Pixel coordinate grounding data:

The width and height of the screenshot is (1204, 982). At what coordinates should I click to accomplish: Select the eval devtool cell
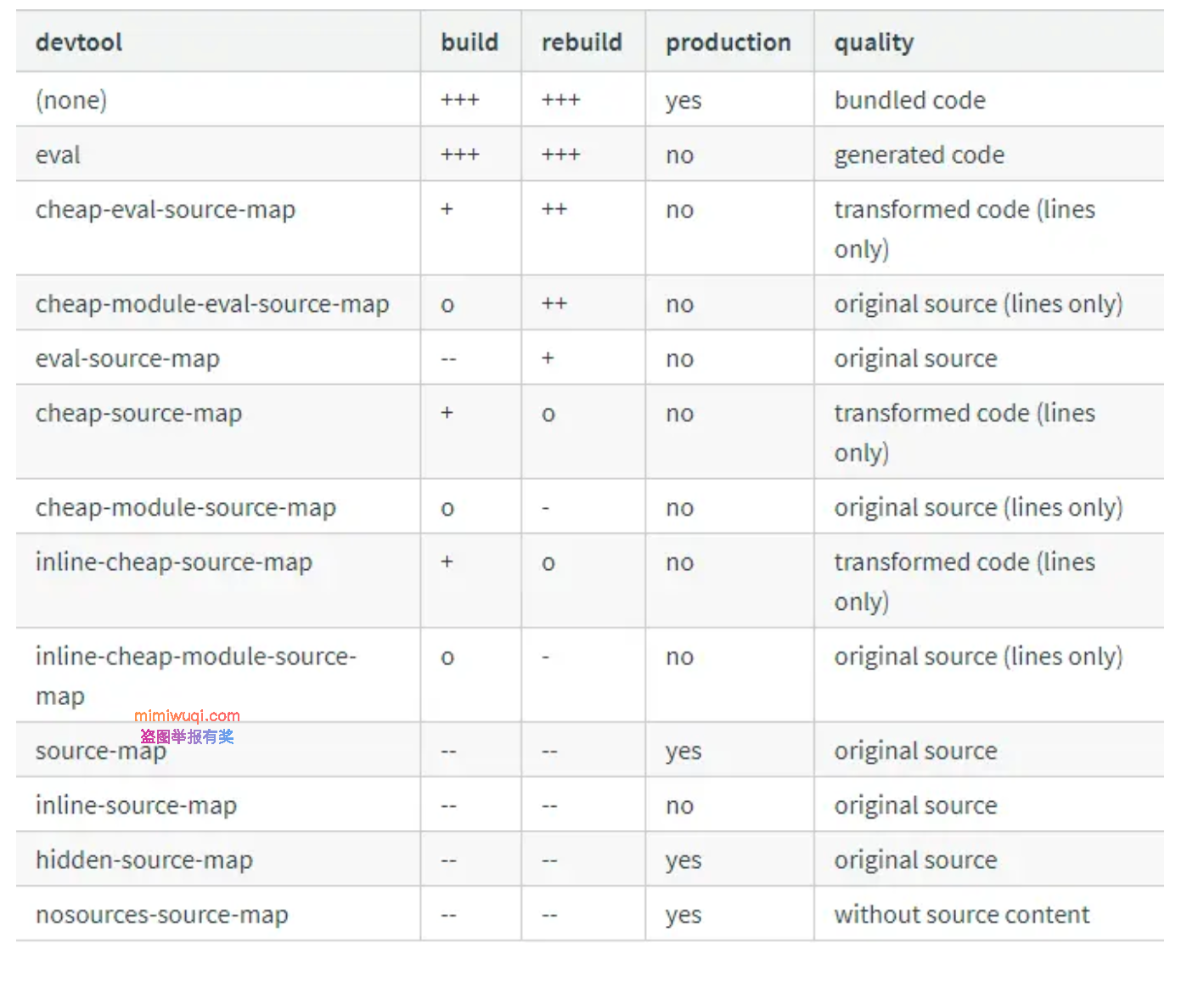[x=58, y=155]
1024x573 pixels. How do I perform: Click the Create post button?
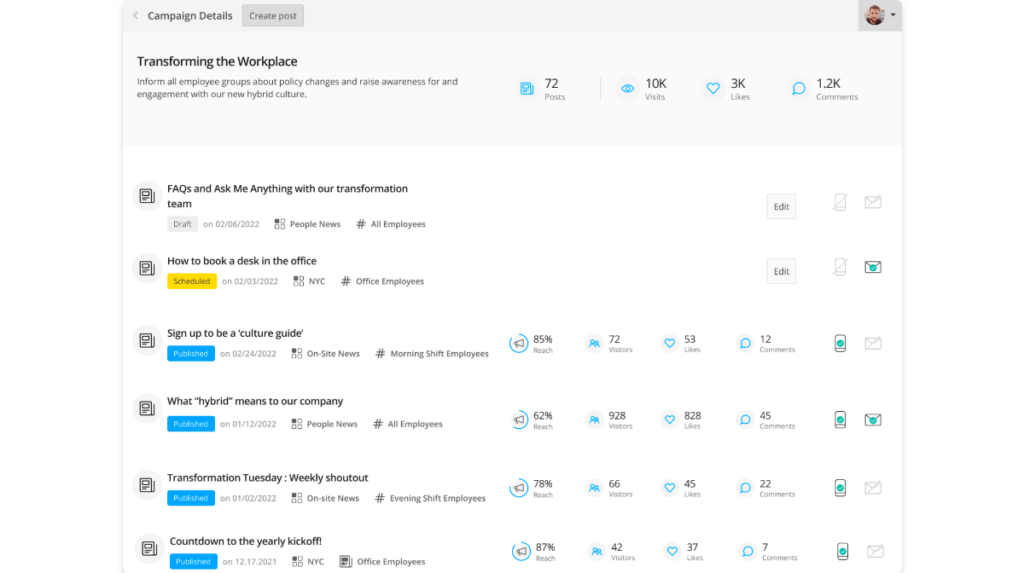pos(272,16)
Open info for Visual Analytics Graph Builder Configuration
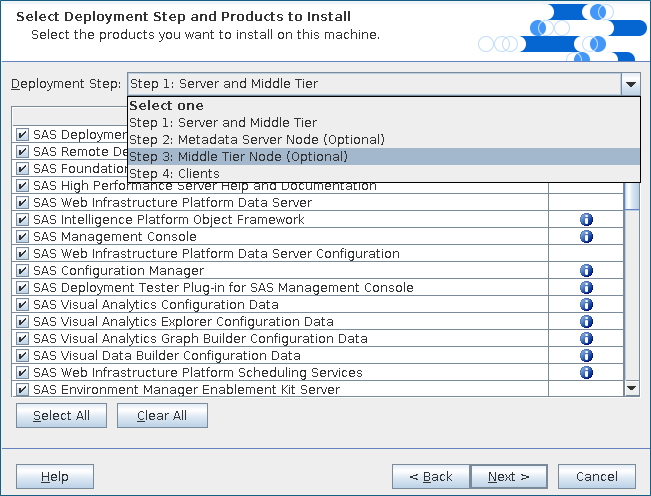The width and height of the screenshot is (651, 496). 586,339
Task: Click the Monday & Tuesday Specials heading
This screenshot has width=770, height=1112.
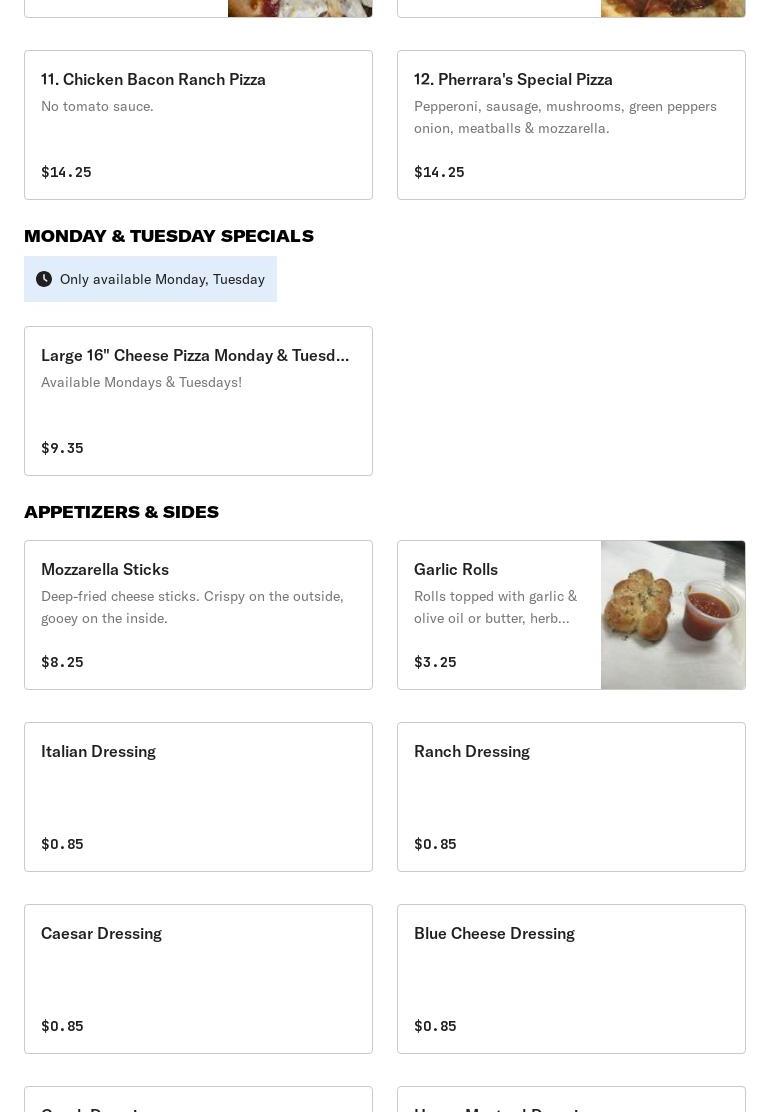Action: [x=169, y=236]
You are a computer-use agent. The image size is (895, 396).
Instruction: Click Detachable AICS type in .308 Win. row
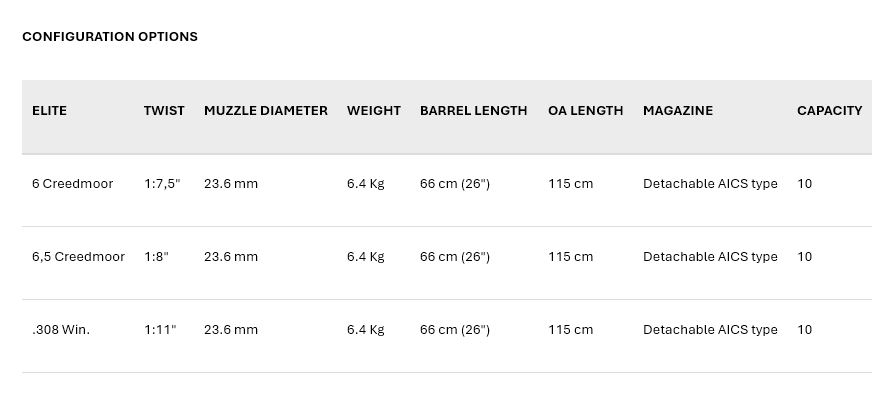[710, 330]
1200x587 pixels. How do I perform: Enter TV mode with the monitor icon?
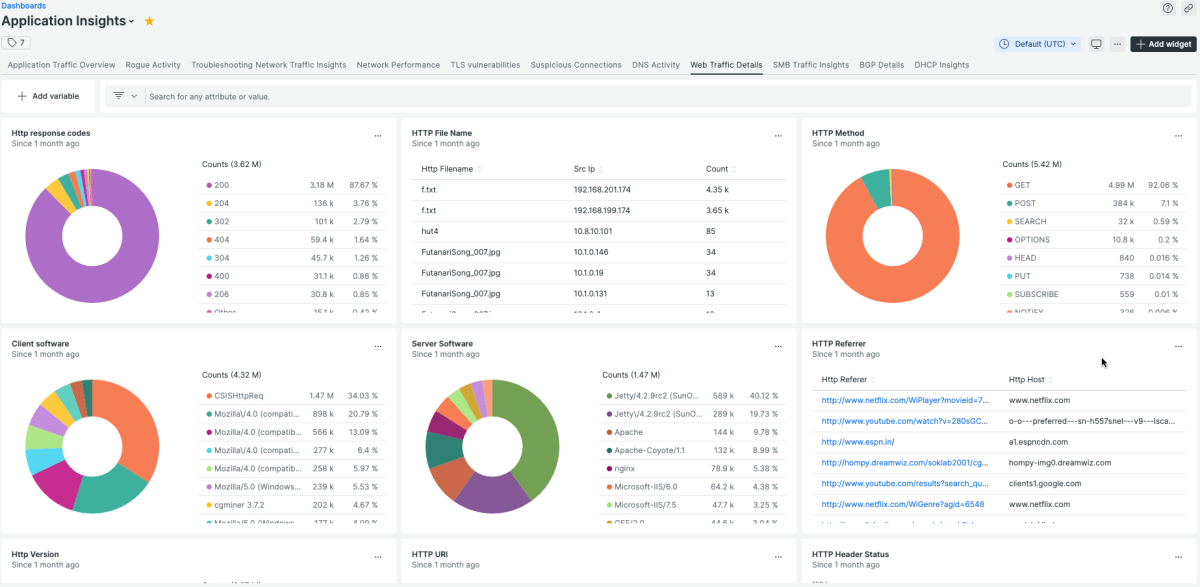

## Your assignment
Your answer is all of the records restated word for word, pictures excluded.

## Solution to the problem
The width and height of the screenshot is (1204, 982). At what coordinates should I click to accomplish: Select the eval devtool cell
[x=58, y=155]
1024x573 pixels. How do I perform: Click the Create post button?
pos(272,16)
Open info for Visual Analytics Graph Builder Configuration
The width and height of the screenshot is (651, 496). 586,339
Task: Click the Monday & Tuesday Specials heading
This screenshot has width=770, height=1112.
Action: [x=169, y=236]
You are a computer-use agent. The image size is (895, 396).
Instruction: Click Detachable AICS type in .308 Win. row
[710, 330]
1200x587 pixels. How do I perform: Enter TV mode with the monitor icon?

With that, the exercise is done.